Chapter 10: God Calls the Church to Embrace a Better Place
“Though God accomplished the work of inaugurating a new creation and reconciling this world to himself, he makes his appeal to the world through us. He has appointed us his ambassadors. He has no other strategy. If we don’t represent him before the world, the world will not know that it has been reconciled to God.” (78)
“Embracing God’s kingdom means more than saying, “Yes, I want to be part of God’s new world.” It means truly believing that God, in Christ, has made this world new. God’s new world is not readily apparent to unbelievers. This is why Paul says, “If anyone is in Christ, there is a new creation: everything old has passed away; see, everything has become new” (2 Cor 5:17).
This new creation is not some mystical, invisible, disembodied reality. God’s new creation has taken preliminary form in the body of Christ. We are the new world on the way. We are as much of the new order as anyone or anything is currently able to see or experience.” (79)
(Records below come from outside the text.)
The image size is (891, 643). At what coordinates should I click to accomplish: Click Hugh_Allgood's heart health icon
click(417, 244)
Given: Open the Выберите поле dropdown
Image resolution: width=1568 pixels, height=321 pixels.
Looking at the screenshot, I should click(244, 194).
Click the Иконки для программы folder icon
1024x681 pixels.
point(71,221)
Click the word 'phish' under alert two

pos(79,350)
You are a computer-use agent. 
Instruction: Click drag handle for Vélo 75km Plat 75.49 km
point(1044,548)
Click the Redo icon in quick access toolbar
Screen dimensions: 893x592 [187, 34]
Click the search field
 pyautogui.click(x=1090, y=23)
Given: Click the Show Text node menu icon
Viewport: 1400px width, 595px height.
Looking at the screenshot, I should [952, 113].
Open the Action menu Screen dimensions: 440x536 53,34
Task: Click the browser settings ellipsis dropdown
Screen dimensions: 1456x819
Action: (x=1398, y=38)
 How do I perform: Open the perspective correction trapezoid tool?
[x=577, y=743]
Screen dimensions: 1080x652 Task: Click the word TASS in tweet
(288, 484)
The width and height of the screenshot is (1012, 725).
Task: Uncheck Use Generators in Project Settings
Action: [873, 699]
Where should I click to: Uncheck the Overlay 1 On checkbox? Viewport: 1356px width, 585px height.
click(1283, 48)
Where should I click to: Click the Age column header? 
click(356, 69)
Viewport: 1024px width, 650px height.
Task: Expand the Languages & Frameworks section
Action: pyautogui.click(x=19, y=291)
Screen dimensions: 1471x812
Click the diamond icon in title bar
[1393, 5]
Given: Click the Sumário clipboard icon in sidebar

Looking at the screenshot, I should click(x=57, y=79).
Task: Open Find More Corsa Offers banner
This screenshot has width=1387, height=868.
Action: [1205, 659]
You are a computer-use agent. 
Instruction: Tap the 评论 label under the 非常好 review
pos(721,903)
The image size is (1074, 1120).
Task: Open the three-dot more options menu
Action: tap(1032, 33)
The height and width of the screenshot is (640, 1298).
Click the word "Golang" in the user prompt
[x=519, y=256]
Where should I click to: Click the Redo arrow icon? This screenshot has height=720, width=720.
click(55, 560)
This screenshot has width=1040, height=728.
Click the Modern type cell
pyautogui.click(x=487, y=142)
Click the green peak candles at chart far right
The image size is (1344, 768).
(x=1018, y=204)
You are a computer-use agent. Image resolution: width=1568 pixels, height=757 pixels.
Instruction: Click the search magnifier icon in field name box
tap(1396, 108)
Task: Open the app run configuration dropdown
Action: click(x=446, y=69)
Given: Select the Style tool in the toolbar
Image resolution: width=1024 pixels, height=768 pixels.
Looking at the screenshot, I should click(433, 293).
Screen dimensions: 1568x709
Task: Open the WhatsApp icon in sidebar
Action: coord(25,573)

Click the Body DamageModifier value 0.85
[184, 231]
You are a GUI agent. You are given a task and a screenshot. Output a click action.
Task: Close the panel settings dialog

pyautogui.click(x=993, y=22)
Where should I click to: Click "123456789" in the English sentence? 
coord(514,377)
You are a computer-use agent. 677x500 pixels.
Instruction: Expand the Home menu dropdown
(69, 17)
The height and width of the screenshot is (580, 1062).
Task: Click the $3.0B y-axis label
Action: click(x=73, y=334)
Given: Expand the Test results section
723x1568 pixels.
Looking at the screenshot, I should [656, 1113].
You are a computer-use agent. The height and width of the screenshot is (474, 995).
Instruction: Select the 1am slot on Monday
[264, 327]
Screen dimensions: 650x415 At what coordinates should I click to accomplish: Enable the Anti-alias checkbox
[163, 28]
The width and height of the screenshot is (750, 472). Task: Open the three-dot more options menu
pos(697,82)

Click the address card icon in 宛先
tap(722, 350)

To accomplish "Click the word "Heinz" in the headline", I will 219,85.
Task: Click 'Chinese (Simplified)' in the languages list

In what ways do we bear witness to God’s new creation in our church communities? In what ways do we resist bearing witness to the new creation?
The coming of the New Creation:
- We have entered a new era in world history.
- We have entered into a new world reality.
- We have entered into a new life.
- We have entered into a new social reality and set of relationships.
- We have entered into a new way of living.
- We have entered into a new status.
- We have entered into God’s abundant blessings. (79-84)
“For some, this is hard to accept. It seems so utopian, so detached from everyday life. We find it easier to embrace the idea that new life will be available in some distant time and place. Yet God’s better world is exactly what we accept when we enter into Christ. We cannot accept forgiveness of sins and an eternal afterlife without embracing the abundant life and new world that God has called us into even now in the body of Christ.” (84)
Do you find the new creation easy to accept? Why or why not?
Chapter 11: God Calls the Church to Display a Better Place
“We are the model home of God’s kingdom. To the extent that we display God’s kingdom in our life together, God is able to draw people to himself through our witness. Among us they can taste and see the Lord’s goodness. We are the evidence that Jesus has changed the course of world history, that he has already begun a new and better world. This new and better world can be experienced now. We are the foretaste of God’s perfected world to come.” (87)
How attentive is our church to the reality that “we display God’s kingdom in our life together”?
“[ The NT] authors say very little about how believers ought to treat unbelievers. They clearly expect believers to proclaim the gospel to all people, but they also insist that we remain separate from unbelievers and respectful of worldly powers. Scripture is strikingly silent as to how God’s people ought to help out needy unbelievers, improve living conditions for all people in our towns and cities, and speak prophetically to unbelieving institutions that are abusing their power on loan from God.” (89)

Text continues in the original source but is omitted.